Autoimmune autonomic neuropathies and ganglionopathies: epidemiology, pathophysiology, and therapeutic advances

Abstract

Autonomic disorders can be the result of autoimmunity. The classic, well-characterized example is autoimmune autonomic ganglionopathy (AAG), in which antibodies against the ganglionic nicotinic acetylcholine receptor impair autonomic transmission, causing autonomic failure, which responds to immunotherapy. However, a number of other autoimmune disorders cause autonomic failure through a variety of mechanisms.
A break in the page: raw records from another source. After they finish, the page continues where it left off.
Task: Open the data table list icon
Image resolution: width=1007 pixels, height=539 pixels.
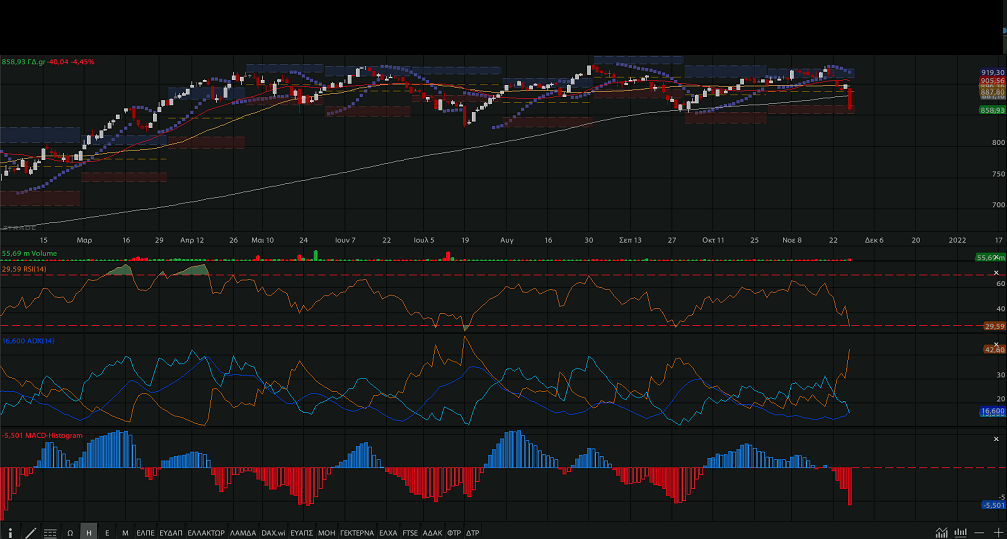Action: (50, 532)
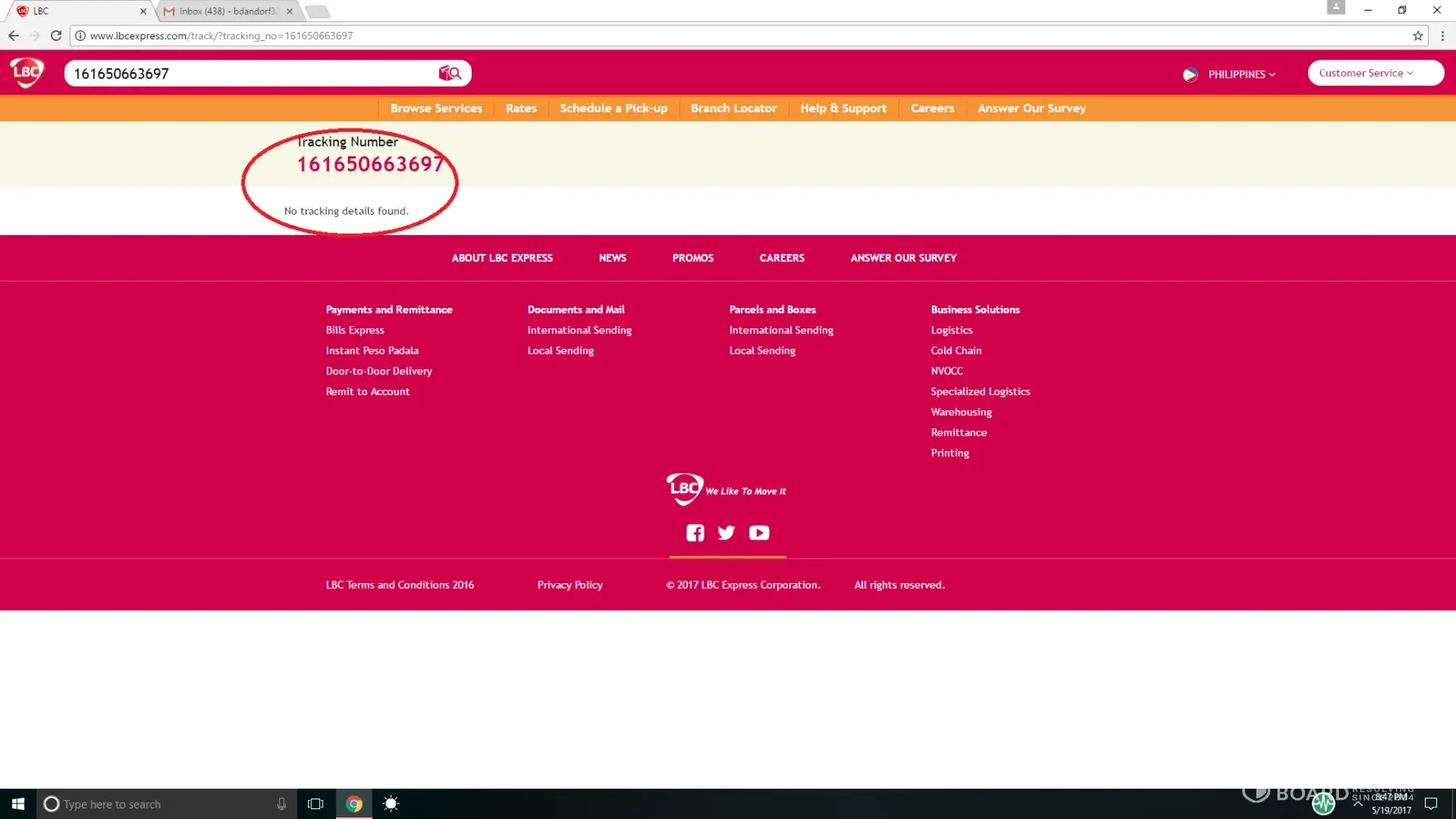The height and width of the screenshot is (819, 1456).
Task: Open LBC Twitter page icon
Action: coord(726,533)
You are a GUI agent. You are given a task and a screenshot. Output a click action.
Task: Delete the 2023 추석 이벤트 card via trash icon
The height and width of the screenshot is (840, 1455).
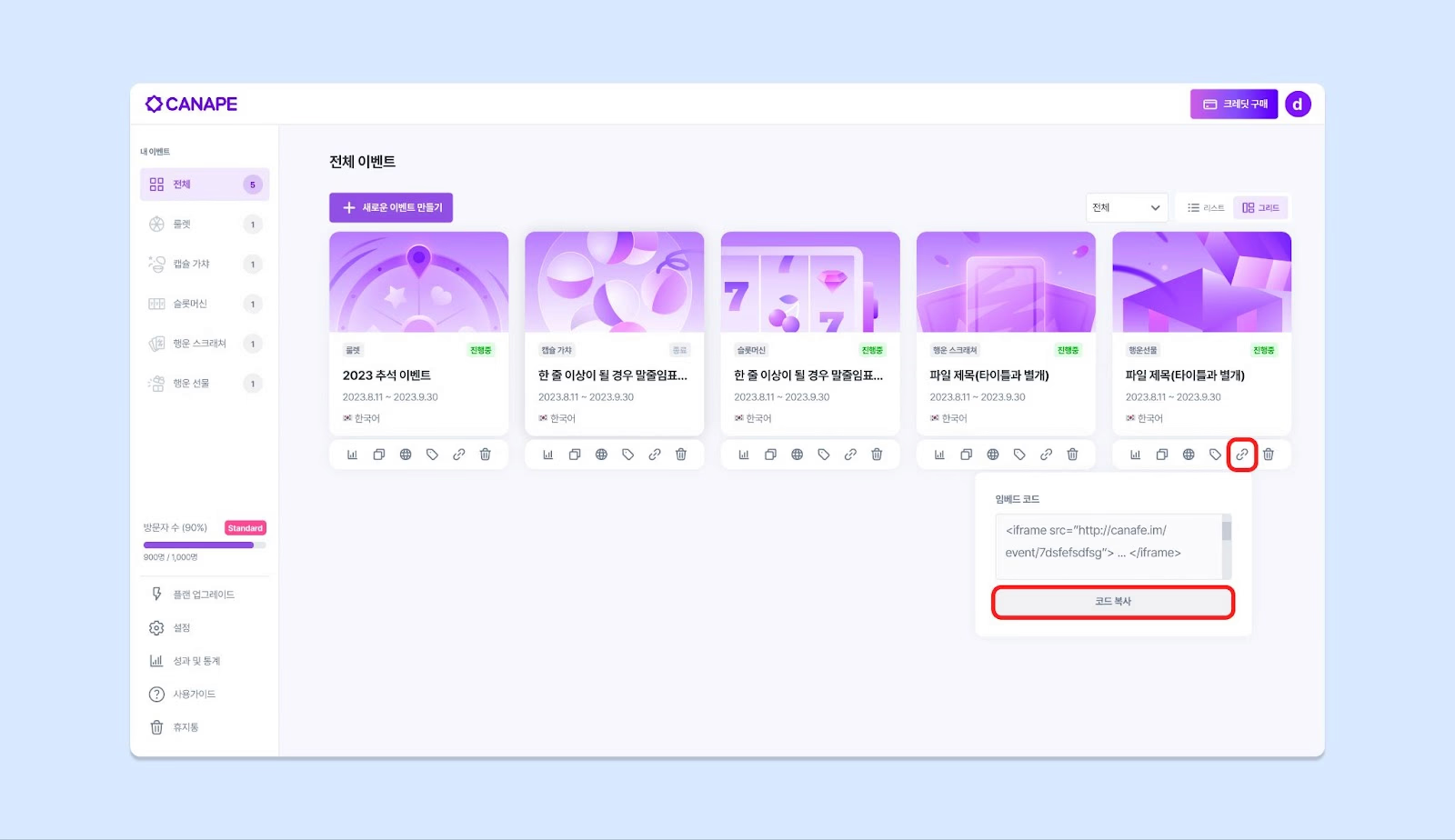tap(486, 455)
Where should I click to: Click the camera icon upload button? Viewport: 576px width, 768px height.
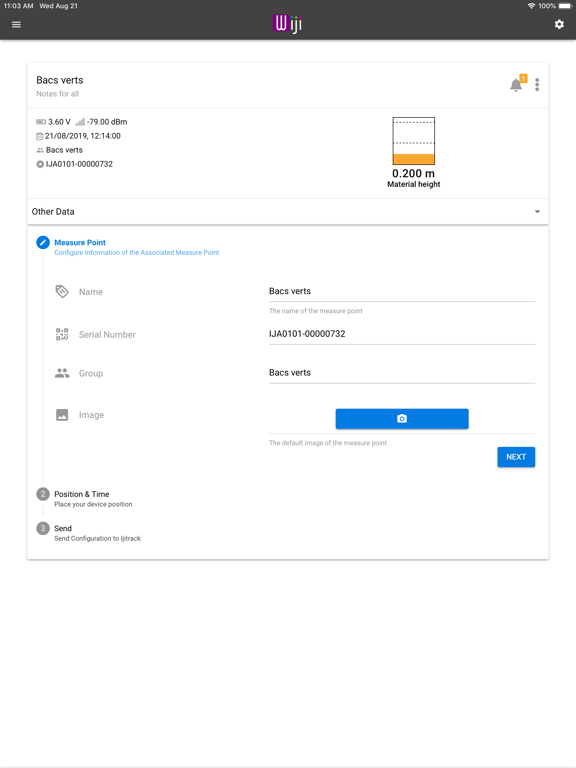point(402,419)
In this article, we review autoimmune disorders causing impairment of the peripheral autonomic nervous system (ganglia and nerves), including AAG, other autoimmune autonomic neuropathies, paraneoplastic autonomic neuropathies, and neuromuscular and rheumatologic diseases with autonomic symptomatology. Awareness of primary autoimmune autonomic disorders and the autonomic manifestations of other autoimmune diseases promotes timely diagnosis and appropriate management, including supportive care for unpleasant or dangerous autonomic dysfunction, a search for underlying malignancy when indicated, and the use of immunotherapy when appropriate. A better understanding of the underlying pathophysiology aids in the judicious use and selection of immunotherapy.